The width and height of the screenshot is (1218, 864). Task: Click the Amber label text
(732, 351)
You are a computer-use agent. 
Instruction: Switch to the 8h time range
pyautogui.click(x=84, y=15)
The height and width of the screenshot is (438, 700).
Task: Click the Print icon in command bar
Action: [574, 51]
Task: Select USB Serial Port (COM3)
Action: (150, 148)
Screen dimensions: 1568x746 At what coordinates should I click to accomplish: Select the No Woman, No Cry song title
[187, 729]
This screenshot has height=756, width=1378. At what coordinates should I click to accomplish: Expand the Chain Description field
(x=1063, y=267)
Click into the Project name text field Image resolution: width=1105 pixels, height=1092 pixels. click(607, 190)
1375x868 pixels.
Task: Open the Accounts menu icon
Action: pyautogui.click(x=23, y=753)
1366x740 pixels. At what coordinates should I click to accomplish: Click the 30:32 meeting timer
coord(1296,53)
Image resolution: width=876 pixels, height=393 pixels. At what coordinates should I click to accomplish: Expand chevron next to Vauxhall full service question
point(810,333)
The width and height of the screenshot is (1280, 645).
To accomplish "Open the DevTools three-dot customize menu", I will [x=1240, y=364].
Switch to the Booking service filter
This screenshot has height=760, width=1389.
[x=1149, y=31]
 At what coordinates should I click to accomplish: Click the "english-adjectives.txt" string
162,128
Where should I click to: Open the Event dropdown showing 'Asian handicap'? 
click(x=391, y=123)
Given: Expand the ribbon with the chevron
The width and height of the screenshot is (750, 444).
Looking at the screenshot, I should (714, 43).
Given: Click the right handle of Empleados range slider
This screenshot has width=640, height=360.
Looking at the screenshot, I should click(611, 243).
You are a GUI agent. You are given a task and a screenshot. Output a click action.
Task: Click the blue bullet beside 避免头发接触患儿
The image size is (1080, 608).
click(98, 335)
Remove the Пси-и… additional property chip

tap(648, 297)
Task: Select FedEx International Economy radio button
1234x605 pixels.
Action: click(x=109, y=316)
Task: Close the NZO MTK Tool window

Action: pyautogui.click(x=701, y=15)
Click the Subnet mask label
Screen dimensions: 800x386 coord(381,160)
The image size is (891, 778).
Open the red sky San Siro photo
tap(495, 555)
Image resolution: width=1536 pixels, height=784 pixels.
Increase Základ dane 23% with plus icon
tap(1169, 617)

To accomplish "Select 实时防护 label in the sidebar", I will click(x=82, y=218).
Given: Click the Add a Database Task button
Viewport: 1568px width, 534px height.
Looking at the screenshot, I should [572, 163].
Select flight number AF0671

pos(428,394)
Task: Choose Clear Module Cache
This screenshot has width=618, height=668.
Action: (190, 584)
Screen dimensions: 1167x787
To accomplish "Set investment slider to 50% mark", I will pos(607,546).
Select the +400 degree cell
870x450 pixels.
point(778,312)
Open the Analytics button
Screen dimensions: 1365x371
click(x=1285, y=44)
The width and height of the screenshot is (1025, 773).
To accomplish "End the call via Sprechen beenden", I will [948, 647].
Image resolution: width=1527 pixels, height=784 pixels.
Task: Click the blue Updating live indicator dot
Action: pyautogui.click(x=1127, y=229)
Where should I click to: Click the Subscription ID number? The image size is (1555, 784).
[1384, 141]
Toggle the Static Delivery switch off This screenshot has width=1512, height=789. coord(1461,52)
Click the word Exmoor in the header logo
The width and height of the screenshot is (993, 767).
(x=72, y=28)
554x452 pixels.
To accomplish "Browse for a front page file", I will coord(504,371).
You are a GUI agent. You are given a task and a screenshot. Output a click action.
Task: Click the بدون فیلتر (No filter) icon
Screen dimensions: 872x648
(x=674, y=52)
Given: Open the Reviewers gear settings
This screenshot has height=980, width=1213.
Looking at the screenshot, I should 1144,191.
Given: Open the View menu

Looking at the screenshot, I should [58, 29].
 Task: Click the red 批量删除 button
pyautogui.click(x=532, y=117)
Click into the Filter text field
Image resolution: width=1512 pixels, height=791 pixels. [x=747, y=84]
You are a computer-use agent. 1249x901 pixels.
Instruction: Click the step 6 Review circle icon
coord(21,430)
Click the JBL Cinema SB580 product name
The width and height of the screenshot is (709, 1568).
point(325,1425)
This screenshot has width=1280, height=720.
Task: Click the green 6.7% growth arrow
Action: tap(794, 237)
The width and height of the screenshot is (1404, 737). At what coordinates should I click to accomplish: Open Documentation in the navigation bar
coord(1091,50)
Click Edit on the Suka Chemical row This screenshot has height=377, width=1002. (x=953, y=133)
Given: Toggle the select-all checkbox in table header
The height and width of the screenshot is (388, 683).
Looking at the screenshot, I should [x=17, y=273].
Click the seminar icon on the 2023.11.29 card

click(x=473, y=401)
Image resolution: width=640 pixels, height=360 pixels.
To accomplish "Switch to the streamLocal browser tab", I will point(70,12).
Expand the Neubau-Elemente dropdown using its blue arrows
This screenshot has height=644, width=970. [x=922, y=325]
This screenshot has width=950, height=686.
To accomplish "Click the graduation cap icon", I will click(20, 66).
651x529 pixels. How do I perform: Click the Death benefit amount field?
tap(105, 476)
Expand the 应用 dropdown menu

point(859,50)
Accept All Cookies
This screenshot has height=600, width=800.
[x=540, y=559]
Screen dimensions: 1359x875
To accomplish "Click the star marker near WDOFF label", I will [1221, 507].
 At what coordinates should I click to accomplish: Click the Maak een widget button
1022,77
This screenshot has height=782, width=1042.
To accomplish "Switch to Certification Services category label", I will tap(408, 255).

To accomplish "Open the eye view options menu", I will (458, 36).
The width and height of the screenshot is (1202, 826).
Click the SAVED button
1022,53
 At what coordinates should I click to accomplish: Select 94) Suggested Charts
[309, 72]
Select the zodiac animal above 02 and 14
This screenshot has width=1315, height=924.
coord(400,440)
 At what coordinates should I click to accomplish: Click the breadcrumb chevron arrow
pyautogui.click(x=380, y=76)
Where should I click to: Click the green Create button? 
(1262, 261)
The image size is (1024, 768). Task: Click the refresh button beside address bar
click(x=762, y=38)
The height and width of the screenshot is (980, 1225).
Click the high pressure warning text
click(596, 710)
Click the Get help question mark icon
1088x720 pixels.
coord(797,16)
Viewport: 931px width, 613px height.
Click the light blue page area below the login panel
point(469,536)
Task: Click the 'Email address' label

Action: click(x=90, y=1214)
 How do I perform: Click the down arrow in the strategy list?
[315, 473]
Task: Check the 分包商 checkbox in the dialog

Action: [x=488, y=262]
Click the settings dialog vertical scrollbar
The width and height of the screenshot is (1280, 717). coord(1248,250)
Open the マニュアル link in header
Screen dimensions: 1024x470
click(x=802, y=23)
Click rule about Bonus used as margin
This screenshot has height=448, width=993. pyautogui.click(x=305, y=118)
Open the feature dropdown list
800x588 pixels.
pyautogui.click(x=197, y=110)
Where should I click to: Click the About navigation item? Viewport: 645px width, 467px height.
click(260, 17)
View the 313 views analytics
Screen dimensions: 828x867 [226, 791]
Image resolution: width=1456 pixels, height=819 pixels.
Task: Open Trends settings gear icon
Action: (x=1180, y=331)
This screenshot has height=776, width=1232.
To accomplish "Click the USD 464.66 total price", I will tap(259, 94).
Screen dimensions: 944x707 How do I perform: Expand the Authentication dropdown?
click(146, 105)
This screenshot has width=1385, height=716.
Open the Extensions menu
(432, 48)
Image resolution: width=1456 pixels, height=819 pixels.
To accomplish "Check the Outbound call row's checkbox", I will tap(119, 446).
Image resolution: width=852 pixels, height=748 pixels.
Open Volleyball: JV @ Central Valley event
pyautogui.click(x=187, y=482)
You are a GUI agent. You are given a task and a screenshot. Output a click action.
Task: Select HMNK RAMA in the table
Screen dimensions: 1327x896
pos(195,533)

○ ○ ○ ○ ○

*Task requirements*. Copy all of the data. Keep every word exactly as it is.

*Exercise result*.
The width and height of the screenshot is (1218, 864). Task: Click the Amber label text
(732, 351)
You are a computer-use agent. 
Instruction: Switch to the 8h time range
pyautogui.click(x=84, y=15)
The height and width of the screenshot is (438, 700).
Task: Click the Print icon in command bar
Action: [574, 51]
Task: Select USB Serial Port (COM3)
Action: (150, 148)
Screen dimensions: 1568x746 At what coordinates should I click to accomplish: Select the No Woman, No Cry song title
[187, 729]
This screenshot has height=756, width=1378. At what coordinates should I click to accomplish: Expand the Chain Description field
(x=1063, y=267)
Click into the Project name text field Image resolution: width=1105 pixels, height=1092 pixels. click(607, 190)
1375x868 pixels.
Task: Open the Accounts menu icon
Action: pyautogui.click(x=23, y=753)
1366x740 pixels. At what coordinates should I click to accomplish: Click the 30:32 meeting timer
coord(1296,53)
Image resolution: width=876 pixels, height=393 pixels. At what coordinates should I click to accomplish: Expand chevron next to Vauxhall full service question
point(810,333)
The width and height of the screenshot is (1280, 645).
To accomplish "Open the DevTools three-dot customize menu", I will [x=1240, y=364].
Switch to the Booking service filter
This screenshot has height=760, width=1389.
[x=1149, y=31]
 At what coordinates should I click to accomplish: Click the "english-adjectives.txt" string
162,128
Where should I click to: Open the Event dropdown showing 'Asian handicap'? 
click(x=391, y=123)
Given: Expand the ribbon with the chevron
The width and height of the screenshot is (750, 444).
Looking at the screenshot, I should (714, 43).
Given: Click the right handle of Empleados range slider
This screenshot has width=640, height=360.
Looking at the screenshot, I should click(611, 243).
You are a GUI agent. You are given a task and a screenshot. Output a click action.
Task: Click the blue bullet beside 避免头发接触患儿
The image size is (1080, 608).
click(98, 335)
Remove the Пси-и… additional property chip

tap(648, 297)
Task: Select FedEx International Economy radio button
1234x605 pixels.
Action: click(x=109, y=316)
Task: Close the NZO MTK Tool window

Action: pyautogui.click(x=701, y=15)
Click the Subnet mask label
Screen dimensions: 800x386 coord(381,160)
The image size is (891, 778).
Open the red sky San Siro photo
tap(495, 555)
Image resolution: width=1536 pixels, height=784 pixels.
Increase Základ dane 23% with plus icon
tap(1169, 617)

To accomplish "Select 实时防护 label in the sidebar", I will click(x=82, y=218).
Given: Click the Add a Database Task button
Viewport: 1568px width, 534px height.
Looking at the screenshot, I should [572, 163].
Select flight number AF0671

pos(428,394)
Task: Choose Clear Module Cache
This screenshot has width=618, height=668.
Action: (190, 584)
Screen dimensions: 1167x787
To accomplish "Set investment slider to 50% mark", I will pos(607,546).
Select the +400 degree cell
870x450 pixels.
point(778,312)
Open the Analytics button
Screen dimensions: 1365x371
click(x=1285, y=44)
The width and height of the screenshot is (1025, 773).
To accomplish "End the call via Sprechen beenden", I will [948, 647].
Image resolution: width=1527 pixels, height=784 pixels.
Task: Click the blue Updating live indicator dot
Action: pyautogui.click(x=1127, y=229)
Where should I click to: Click the Subscription ID number? The image size is (1555, 784).
[1384, 141]
Toggle the Static Delivery switch off This screenshot has width=1512, height=789. coord(1461,52)
Click the word Exmoor in the header logo
The width and height of the screenshot is (993, 767).
(x=72, y=28)
554x452 pixels.
To accomplish "Browse for a front page file", I will coord(504,371).
You are a GUI agent. You are given a task and a screenshot. Output a click action.
Task: Click the بدون فیلتر (No filter) icon
Screen dimensions: 872x648
(x=674, y=52)
Given: Open the Reviewers gear settings
This screenshot has height=980, width=1213.
Looking at the screenshot, I should 1144,191.
Given: Open the View menu

Looking at the screenshot, I should [58, 29].
 Task: Click the red 批量删除 button
pyautogui.click(x=532, y=117)
Click into the Filter text field
Image resolution: width=1512 pixels, height=791 pixels. [x=747, y=84]
You are a computer-use agent. 1249x901 pixels.
Instruction: Click the step 6 Review circle icon
coord(21,430)
Click the JBL Cinema SB580 product name
The width and height of the screenshot is (709, 1568).
point(325,1425)
This screenshot has width=1280, height=720.
Task: Click the green 6.7% growth arrow
Action: tap(794, 237)
The width and height of the screenshot is (1404, 737). At what coordinates should I click to accomplish: Open Documentation in the navigation bar
coord(1091,50)
Click Edit on the Suka Chemical row This screenshot has height=377, width=1002. (x=953, y=133)
Given: Toggle the select-all checkbox in table header
The height and width of the screenshot is (388, 683).
Looking at the screenshot, I should [x=17, y=273].
Click the seminar icon on the 2023.11.29 card

click(x=473, y=401)
Image resolution: width=640 pixels, height=360 pixels.
To accomplish "Switch to the streamLocal browser tab", I will point(70,12).
Expand the Neubau-Elemente dropdown using its blue arrows
This screenshot has height=644, width=970. [x=922, y=325]
This screenshot has width=950, height=686.
To accomplish "Click the graduation cap icon", I will click(20, 66).
651x529 pixels. How do I perform: Click the Death benefit amount field?
tap(105, 476)
Expand the 应用 dropdown menu

point(859,50)
Accept All Cookies
This screenshot has height=600, width=800.
[x=540, y=559]
Screen dimensions: 1359x875
To accomplish "Click the star marker near WDOFF label", I will [1221, 507].
 At what coordinates should I click to accomplish: Click the Maak een widget button
1022,77
This screenshot has height=782, width=1042.
To accomplish "Switch to Certification Services category label", I will tap(408, 255).

To accomplish "Open the eye view options menu", I will (458, 36).
The width and height of the screenshot is (1202, 826).
Click the SAVED button
1022,53
 At what coordinates should I click to accomplish: Select 94) Suggested Charts
[309, 72]
Select the zodiac animal above 02 and 14
This screenshot has width=1315, height=924.
coord(400,440)
 At what coordinates should I click to accomplish: Click the breadcrumb chevron arrow
pyautogui.click(x=380, y=76)
Where should I click to: Click the green Create button? 
(1262, 261)
The image size is (1024, 768). Task: Click the refresh button beside address bar
click(x=762, y=38)
The height and width of the screenshot is (980, 1225).
Click the high pressure warning text
click(596, 710)
Click the Get help question mark icon
1088x720 pixels.
coord(797,16)
Viewport: 931px width, 613px height.
Click the light blue page area below the login panel
point(469,536)
Task: Click the 'Email address' label

Action: click(x=90, y=1214)
 How do I perform: Click the down arrow in the strategy list?
[315, 473]
Task: Check the 分包商 checkbox in the dialog

Action: [x=488, y=262]
Click the settings dialog vertical scrollbar
The width and height of the screenshot is (1280, 717). coord(1248,250)
Open the マニュアル link in header
Screen dimensions: 1024x470
click(x=802, y=23)
Click rule about Bonus used as margin
This screenshot has height=448, width=993. pyautogui.click(x=305, y=118)
Open the feature dropdown list
800x588 pixels.
pyautogui.click(x=197, y=110)
Where should I click to: Click the About navigation item? Viewport: 645px width, 467px height.
click(260, 17)
View the 313 views analytics
Screen dimensions: 828x867 [226, 791]
Image resolution: width=1456 pixels, height=819 pixels.
Task: Open Trends settings gear icon
Action: (x=1180, y=331)
This screenshot has height=776, width=1232.
To accomplish "Click the USD 464.66 total price", I will tap(259, 94).
Screen dimensions: 944x707 How do I perform: Expand the Authentication dropdown?
click(146, 105)
This screenshot has width=1385, height=716.
Open the Extensions menu
(432, 48)
Image resolution: width=1456 pixels, height=819 pixels.
To accomplish "Check the Outbound call row's checkbox", I will tap(119, 446).
Image resolution: width=852 pixels, height=748 pixels.
Open Volleyball: JV @ Central Valley event
pyautogui.click(x=187, y=482)
You are a GUI agent. You are given a task and a screenshot. Output a click action.
Task: Select HMNK RAMA in the table
Screen dimensions: 1327x896
pos(195,533)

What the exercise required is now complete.